When Baseball Was A Kids Game


The padlock on the gate to the baseball diamond would have taken a welding torch to remove, and the metal sign attached to the fence above spelled doom for our summer of pickup baseball games. The sign read, “The Forest Park Baseball Facility is closed to public play. Only organized teams will have use of the diamonds. Call for times and additional rules. JE-74428

 What is this? Our neighborhood team has been playing on these two fields since we were six, roughly 1956 until now. This dirt and grass are hallowed ground, and we had laid claim to it years ago. This was our land and we will fight for it. Damn the Parks and Recreation Department; a bunch of fat old men sitting behind desks.

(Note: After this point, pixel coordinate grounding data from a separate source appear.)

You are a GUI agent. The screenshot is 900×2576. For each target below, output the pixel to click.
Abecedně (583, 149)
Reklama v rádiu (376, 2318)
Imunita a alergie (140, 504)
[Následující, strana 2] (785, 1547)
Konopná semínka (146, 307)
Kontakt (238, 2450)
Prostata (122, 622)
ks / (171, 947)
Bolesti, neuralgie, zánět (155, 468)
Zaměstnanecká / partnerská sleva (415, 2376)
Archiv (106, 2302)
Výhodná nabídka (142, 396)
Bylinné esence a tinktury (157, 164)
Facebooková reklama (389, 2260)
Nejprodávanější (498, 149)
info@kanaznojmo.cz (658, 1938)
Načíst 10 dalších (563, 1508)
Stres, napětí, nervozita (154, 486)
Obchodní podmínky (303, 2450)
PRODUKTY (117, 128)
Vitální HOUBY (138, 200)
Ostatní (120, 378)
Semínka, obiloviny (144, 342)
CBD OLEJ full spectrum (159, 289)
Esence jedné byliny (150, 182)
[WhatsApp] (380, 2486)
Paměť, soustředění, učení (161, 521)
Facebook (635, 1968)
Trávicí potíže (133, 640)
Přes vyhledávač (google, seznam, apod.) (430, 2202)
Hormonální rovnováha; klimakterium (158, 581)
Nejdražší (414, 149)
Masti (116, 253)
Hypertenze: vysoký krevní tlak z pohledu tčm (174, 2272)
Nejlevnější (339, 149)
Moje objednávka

After a brief discussion, we agreed on, and did what any nine or ten-year-old pack of boys would do; we climbed the fence and started our game.

 Thirty minutes into our play, two Parks and Recreation men chased us off the field. We didn’t take them seriously until a Police car showed up. The officer was friendly but told us if we did this again, he would haul us downtown, fingerprint us and take a nice picture for the newspaper.; we were gone in a flash.

My mother, upon hearing my sad story, which included real tears and wailing, and the possibility that I would be under her feet every day for three months, drove to the Parks and Recreation building and came home with their list of rules. We were desperate, but not as much as she and the other mothers in our neighborhood.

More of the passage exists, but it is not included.